With a history that spans over eight decades, there's a lot more to this sweet treat than meets the eye. We've delved deep into its sweet (and sometimes controversial) history to give you the comprehensive scoop on McDonald's ice cream.
Technically, it's not ice cream
We'll start with the most sobering truth on this list: McDonald's ice cream isn't actually ice cream. Yes, it contains a lot of the same ingredients — such as milk, sugar, and cream — but to get technical, it doesn't have the right nutritional composition to meet the strict definition of "ice cream" set by the United States Department of Agriculture (USDA).

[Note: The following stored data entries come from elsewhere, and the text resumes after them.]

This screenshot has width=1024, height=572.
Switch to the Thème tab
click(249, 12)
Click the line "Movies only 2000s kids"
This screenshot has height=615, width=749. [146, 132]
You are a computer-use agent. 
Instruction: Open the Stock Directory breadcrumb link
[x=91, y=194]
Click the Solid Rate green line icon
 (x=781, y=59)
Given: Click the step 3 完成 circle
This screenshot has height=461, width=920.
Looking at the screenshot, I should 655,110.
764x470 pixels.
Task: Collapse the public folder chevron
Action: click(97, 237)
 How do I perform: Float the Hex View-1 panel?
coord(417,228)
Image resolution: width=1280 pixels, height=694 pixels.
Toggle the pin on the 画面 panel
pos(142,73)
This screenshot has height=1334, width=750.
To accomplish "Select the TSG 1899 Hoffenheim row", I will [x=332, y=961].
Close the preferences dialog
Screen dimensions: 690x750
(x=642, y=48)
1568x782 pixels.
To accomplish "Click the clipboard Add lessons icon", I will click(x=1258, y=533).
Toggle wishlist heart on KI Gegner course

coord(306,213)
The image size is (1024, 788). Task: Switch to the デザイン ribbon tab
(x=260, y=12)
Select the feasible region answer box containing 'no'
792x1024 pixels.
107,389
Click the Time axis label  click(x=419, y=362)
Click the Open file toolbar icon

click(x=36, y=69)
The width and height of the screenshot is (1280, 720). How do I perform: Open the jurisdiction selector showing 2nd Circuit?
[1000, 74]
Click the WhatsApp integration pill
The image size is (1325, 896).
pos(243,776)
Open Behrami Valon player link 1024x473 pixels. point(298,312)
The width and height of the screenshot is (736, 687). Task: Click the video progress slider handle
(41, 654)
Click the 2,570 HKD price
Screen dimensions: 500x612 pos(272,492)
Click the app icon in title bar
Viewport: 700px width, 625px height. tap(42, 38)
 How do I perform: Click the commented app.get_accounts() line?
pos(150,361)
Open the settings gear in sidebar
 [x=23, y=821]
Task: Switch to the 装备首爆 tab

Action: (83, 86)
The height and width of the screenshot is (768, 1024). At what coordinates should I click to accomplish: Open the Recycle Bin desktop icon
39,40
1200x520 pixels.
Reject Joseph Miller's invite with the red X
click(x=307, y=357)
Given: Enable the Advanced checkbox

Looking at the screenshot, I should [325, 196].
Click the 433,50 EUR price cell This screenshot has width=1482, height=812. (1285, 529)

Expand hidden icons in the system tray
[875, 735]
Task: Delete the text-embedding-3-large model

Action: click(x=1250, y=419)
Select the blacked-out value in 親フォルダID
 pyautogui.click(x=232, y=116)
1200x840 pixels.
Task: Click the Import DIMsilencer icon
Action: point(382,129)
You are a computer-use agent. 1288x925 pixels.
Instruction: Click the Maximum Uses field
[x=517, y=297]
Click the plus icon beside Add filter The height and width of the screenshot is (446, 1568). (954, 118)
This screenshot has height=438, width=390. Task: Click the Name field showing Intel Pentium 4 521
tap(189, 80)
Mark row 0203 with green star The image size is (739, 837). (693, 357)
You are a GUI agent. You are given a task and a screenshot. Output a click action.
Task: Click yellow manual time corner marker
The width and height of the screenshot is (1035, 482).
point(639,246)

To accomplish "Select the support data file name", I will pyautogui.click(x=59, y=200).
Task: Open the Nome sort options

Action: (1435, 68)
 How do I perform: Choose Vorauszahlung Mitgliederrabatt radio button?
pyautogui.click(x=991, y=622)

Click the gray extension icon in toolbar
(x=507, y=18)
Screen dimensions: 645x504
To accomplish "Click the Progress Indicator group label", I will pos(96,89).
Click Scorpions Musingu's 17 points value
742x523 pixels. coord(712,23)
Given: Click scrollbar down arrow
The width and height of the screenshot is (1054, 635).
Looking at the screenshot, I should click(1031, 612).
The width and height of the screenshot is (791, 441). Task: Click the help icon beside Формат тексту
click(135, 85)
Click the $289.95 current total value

As per these guidelines, a dessert needs to be at least 10% milk fat to legally count as ice cream. The McDonald's small Vanilla Cone comes in at 200 calories with 5 grams of fat, and the large boasts 300 calories with 8 grams of fat. That means that it's not quite enough fatty enough to make the cut (which isn't a complaint you often hear about McDonald's). Instead, it sits firmly in soft serve territory, a definition that encompasses desserts containing 3% to 6% milk fat.
There's a reason why McDonald's leans towards soft serve, not ice cream. Soft serve tends to be 30% to 70% air, which gives it a smoother, glossier finish that tends to look much more consistently aesthetically pleasing when dispensed into a cone or cup. It also doesn't hurt that it tends to be the cheaper option and can be stored at a higher temperature. That's why so many "ice creams" on fast food chain menus are also technically soft serve — but also boast vague names like "Vanilla Cone."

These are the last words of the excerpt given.